On Sat, Sep 13, 2014 at 3:24 AM, Noel Kuntze <noel at familie-kuntze.de> wrote:
>
> -----BEGIN PGP SIGNED MESSAGE-----
> Hash: SHA256
>
> Hello Cindy,
>
> As network manager doesn't run as your user, you need to give
>  it access to the certificate and the private key in your home directory.
> You can do this by changing the group of those files to a group
> the network manager user is in and giving said group read
> access to the file and execute access down the path to said files.
>
> Yes, the error message indicates a configuration mismatch
> between the server and the client.
>
> I think you need to indent the section parameters with a tab for strongSwan to read them correctly.
> Check with "ipsec statusall", if it correctly read all the conn definitions.
>
> Mit freundlichen Grüßen/Regards,
> Noel Kuntze
>
> GPG Key ID: 0x63EC6658
> Fingerprint: 23CA BB60 2146 05E7 7278 6592 3839 298F 63EC 6658
> Am 13.09.2014 um 00:05 schrieb Cindy Moore:
>> Hi, I'm hoping I can get some tips or direction here, because I've
>> been banging my head on this for a while.
>>
>> I have strongswan 5 installed on ubuntu 14.04 with all the latest updates, etc:
>> root at vpn:/etc# ipsec version
>> Linux strongSwan U5.1.2/K3.13.0-35-generic
>>
>> This part seems to be functioning fine.  I've used the ipsec pki to
>> generate a vpn cacert, and then a couple of certs to test things with.

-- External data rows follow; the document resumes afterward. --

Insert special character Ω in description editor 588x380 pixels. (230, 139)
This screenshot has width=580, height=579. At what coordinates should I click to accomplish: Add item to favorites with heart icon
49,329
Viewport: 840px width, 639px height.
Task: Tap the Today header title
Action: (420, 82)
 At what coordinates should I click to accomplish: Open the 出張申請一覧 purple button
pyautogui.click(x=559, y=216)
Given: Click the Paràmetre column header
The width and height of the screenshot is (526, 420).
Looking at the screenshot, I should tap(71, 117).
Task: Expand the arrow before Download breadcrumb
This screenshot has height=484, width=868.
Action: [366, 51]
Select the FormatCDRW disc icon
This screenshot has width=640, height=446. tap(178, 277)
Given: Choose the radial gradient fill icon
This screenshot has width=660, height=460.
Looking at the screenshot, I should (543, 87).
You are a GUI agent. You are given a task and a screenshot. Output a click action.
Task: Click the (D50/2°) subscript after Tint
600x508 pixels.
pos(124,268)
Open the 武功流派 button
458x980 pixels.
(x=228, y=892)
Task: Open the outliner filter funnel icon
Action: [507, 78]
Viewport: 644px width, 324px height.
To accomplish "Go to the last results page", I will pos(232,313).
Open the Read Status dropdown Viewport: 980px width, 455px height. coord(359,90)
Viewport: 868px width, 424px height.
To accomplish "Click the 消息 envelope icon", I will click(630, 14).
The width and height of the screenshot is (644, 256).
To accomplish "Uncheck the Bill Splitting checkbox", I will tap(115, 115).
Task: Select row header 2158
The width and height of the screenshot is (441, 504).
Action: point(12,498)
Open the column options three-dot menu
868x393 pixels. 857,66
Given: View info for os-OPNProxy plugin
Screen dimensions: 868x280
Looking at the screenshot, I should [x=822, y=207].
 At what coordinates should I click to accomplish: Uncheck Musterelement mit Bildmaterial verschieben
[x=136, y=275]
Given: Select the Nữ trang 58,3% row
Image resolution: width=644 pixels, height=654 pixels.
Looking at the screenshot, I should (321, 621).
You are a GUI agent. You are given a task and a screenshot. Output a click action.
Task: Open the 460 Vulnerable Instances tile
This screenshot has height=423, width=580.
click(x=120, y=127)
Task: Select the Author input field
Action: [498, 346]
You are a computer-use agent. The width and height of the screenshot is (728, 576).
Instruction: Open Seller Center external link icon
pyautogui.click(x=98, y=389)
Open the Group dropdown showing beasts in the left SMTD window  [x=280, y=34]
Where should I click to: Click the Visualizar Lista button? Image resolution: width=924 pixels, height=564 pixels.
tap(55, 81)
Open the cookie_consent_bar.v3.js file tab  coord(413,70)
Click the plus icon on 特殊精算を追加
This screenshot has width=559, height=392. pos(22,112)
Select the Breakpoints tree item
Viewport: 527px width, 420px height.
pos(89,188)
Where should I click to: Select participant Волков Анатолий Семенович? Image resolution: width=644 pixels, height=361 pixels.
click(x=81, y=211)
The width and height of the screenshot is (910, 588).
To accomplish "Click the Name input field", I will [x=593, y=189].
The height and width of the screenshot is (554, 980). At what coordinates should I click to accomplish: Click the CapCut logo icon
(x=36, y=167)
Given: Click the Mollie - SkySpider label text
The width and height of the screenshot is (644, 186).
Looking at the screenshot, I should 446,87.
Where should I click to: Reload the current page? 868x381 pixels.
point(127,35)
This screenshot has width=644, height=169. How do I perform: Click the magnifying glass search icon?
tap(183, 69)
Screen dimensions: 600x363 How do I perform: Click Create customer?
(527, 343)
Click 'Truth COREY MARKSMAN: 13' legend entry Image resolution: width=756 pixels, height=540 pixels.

>> (For reference, I've included the steps I took to create those below,
>> along with my ipsec.conf)
>>
>> All I want is to set up a connection between two machines, both
>> running 14.04.  "vpn" is a server install, client is a desktop
>> install.  I've installed the network-manager-strongswan (version
>> 1.3.0-1ubuntu1) and restarted the network manager.  I've tried to
>> configure it as per
>> https://wiki.strongswan.org/projects/strongswan/wiki/NetworkManager
>> but there are already some differences in what's shown and what I get.
>>
>> Instead of Authentication, there is now Client, with Authentication
>> under that (and additional options depending on what is chosen for
>> Authentication.  The choices for Authentication are
>> Certificate/private key, Certificate/ssh-agent, Smartcard, EAP.  I
>> have questions about the ssh-agent, but I'll tabulate those for now.
>> Anyway, so when I choose Certificate/private key, I get two more
>> options below Authentication, which are Certificate and Private key.
>>
>> So for Gateway, I've got down vpn.example.com (name changed to protect
>> guilty of course :) )
>> and for Certificate, I have vpnHostCert.pem (see below).  For
>> Authentication, Certifcate/private key, for Certificate, moiCert.pem
>> (see below) and for private key moiKey.pem (see below). I've checked
>> the options to request an inner IP address, and to enforce udp
>> encapsulation, but have left the ip compression unchecked.
>>
>> Under the General and IPv4 settings, I've left the latter to the
>> deafult Automatic (VPN), for the former, I've tried both checking and
>> unchecking "all users may connect..."
>>
>> [NB: I find that I MUST have all .pem files set to 644 and any
>> directory along their path to 755 or else Network Manager stalls with
>> asking me for a password and the client's syslog contains "charon-nm:
>> 15[LIB] opening 'path/to/moiKey.pem' filed: Permission denied", which
>> strikes me as rather strange: to force a private key to be readable??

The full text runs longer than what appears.